In quantitative genetics, evolvability of a trait is measured as the amount of genetic variance available to directional selection in a population. This concept has been generalized into multivariate phenotypes using the (additive) genetic covariance matrix (G matrix), so that various aspects of evolvability and genetic constraints are expressed as functions of a G matrix and selection gradient vector—the Hansen–Houle evolvability measures. Growing evidence for descriptive and predictive values of these evolvability measures foregrounds their relevance in investigations into the evolution of complex phenotypes. However, mathematical and statistical properties of the evolvability measures have not yet been fully appreciated, even in the specialized quantitative genetics literature.

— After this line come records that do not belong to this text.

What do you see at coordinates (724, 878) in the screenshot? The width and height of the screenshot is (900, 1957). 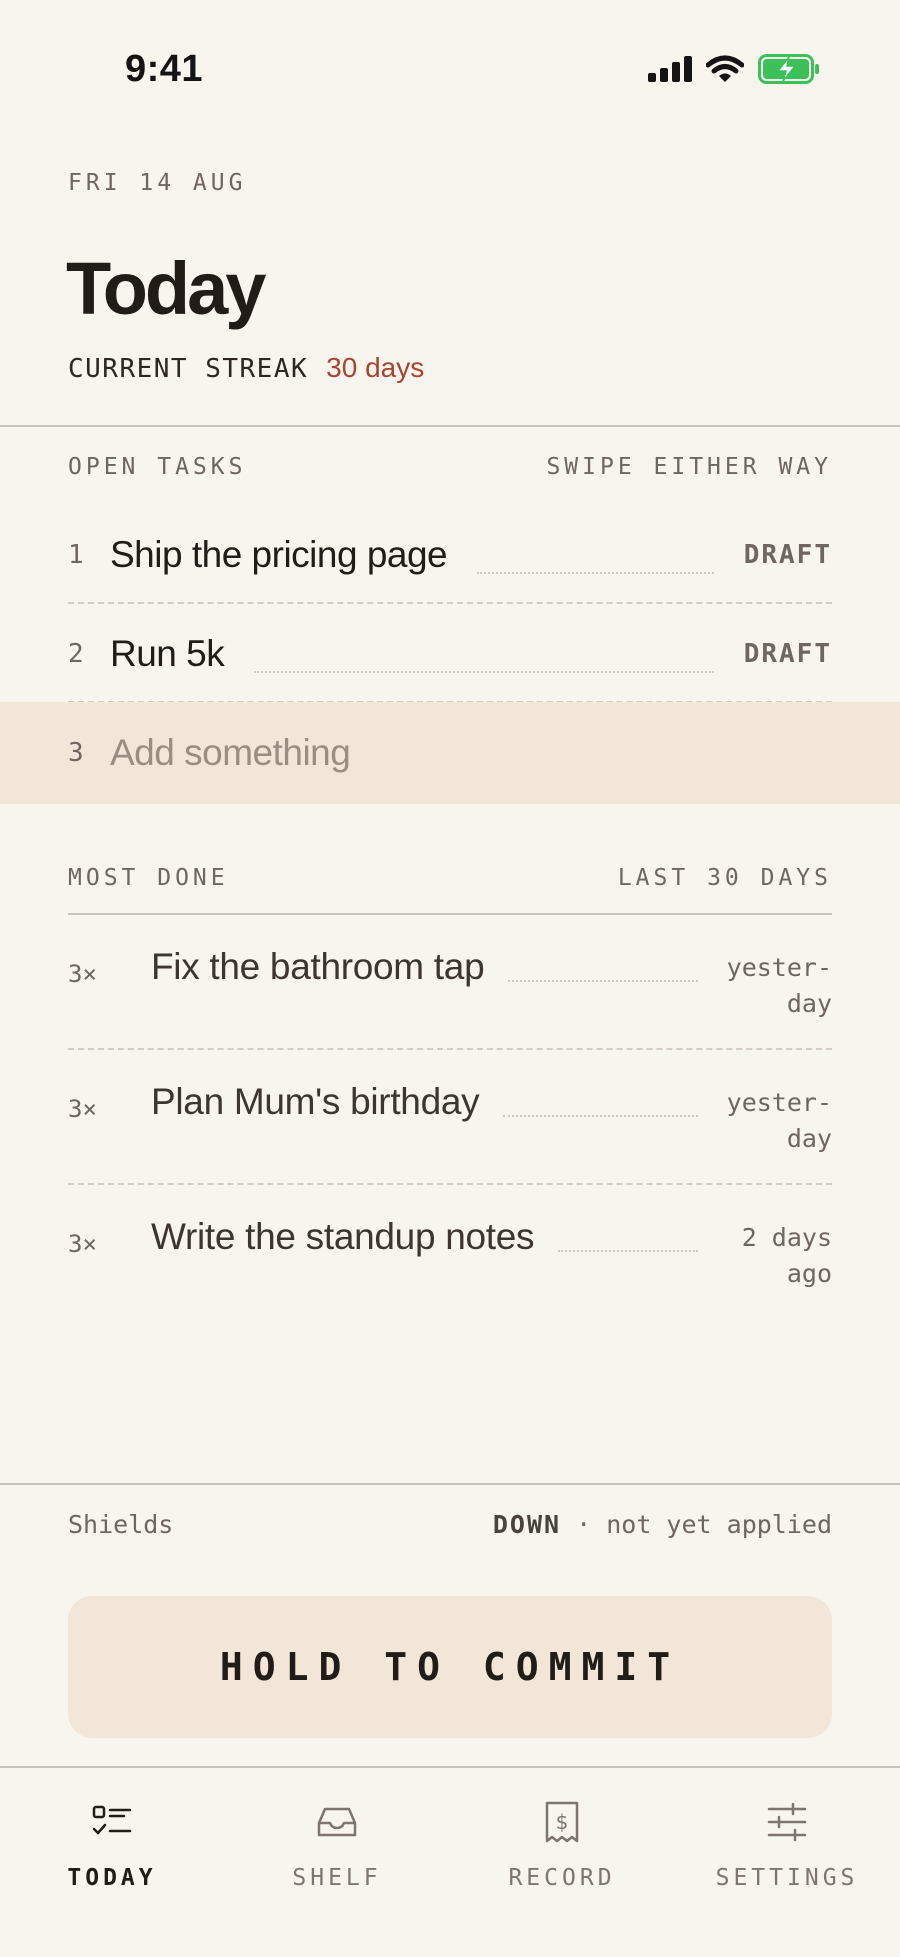 I see `most-done-range: LAST 30 DAYS` at bounding box center [724, 878].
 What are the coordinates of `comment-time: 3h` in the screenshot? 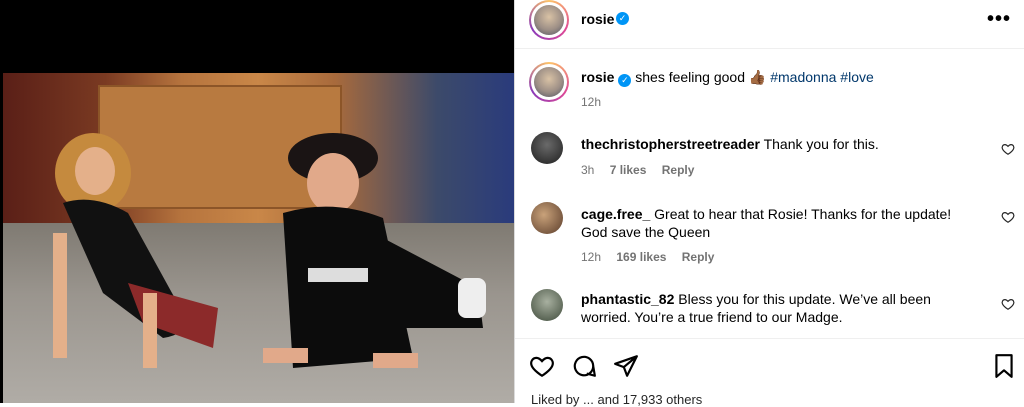 It's located at (588, 170).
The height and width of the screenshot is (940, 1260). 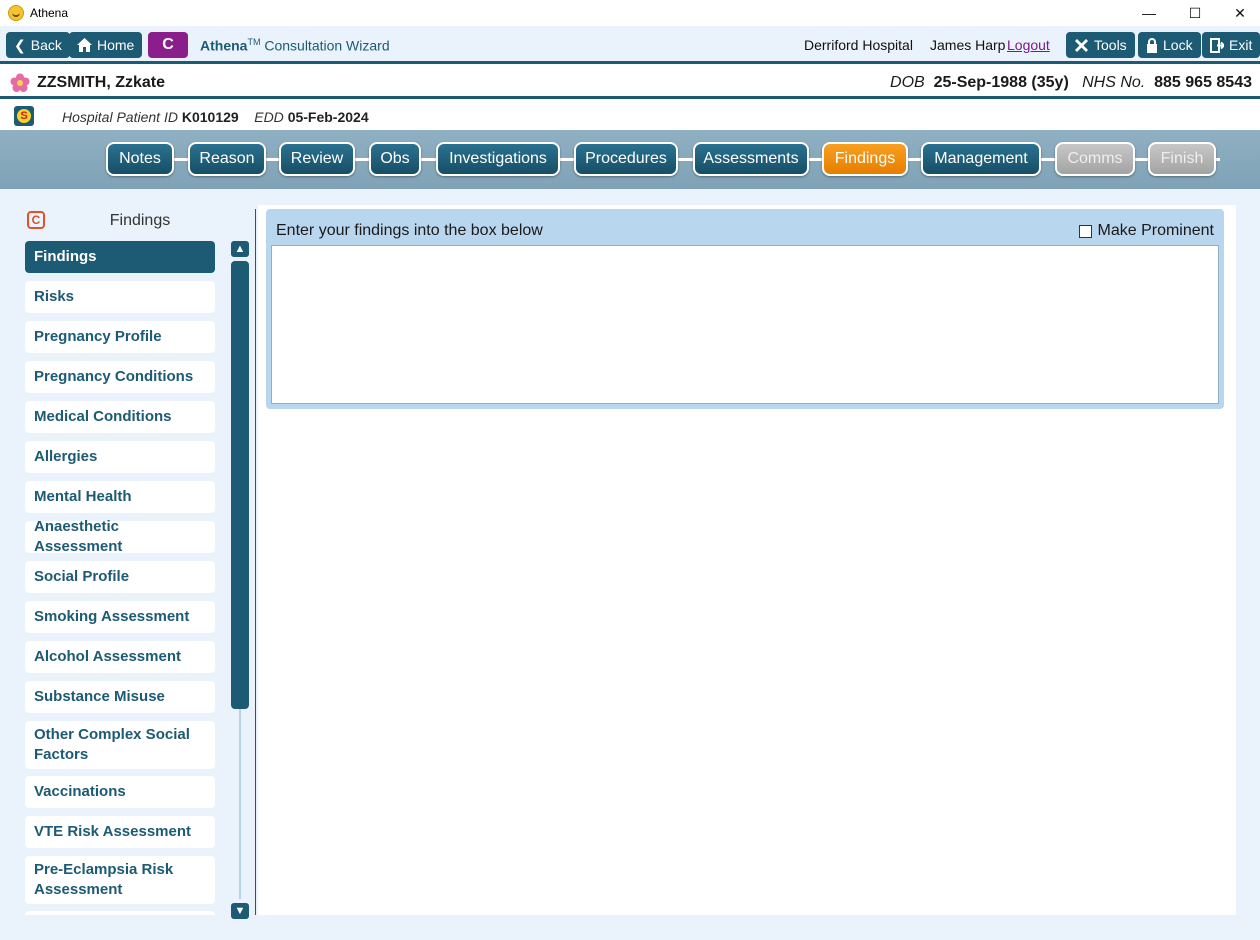 I want to click on step-obs: Obs, so click(x=395, y=159).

In this talk, I will introduce some distribution theories on evolvability measures, in particular focusing on their probability distributions when the selection gradient vectors vary across directions in the trait space. Key in looking at statistical properties of evolvability measures is that they are mathematically expressed as ratios of quadratic forms in selection gradients. This form of statistics is frequently encountered in the statistical and econometric literature, from which we can borrow useful distribution theories. One of these is a mathematical toolkit called the zonal and invariant polynomials of matrix arguments, which enable evaluation of some relevant integrals over a (hyper)sphere.
On one hand, the distribution theories provide explicit expressions for average evolvability measures, for which only approximate evaluation methods were known in the literature. This enables us to quantify and compare evolvability and constraints accurately in biologically meaningful manners. On the other hand, theories also allows for drawing exact probability distributions for certain evolvability measures. These are useful in conducting a retrospective hypothesis test on the role of genetic constraints in empirical evolutionary trajectories. Importantly, these theories are not restricted to the simple case with spherically distributed selection gradients but can accommodate arbitrary mean and covariance for the selection gradients, thereby extending the scope of evolvability measures to various scenarios like directional and/or correlated selections.
Main results have been implemented in my
qfratio available from the CRAN and GitHub repositories. Hopefully, the enhanced accessibility and expandability of evolvability measures stimulate future quantitative investigations into multivariate trait evolution.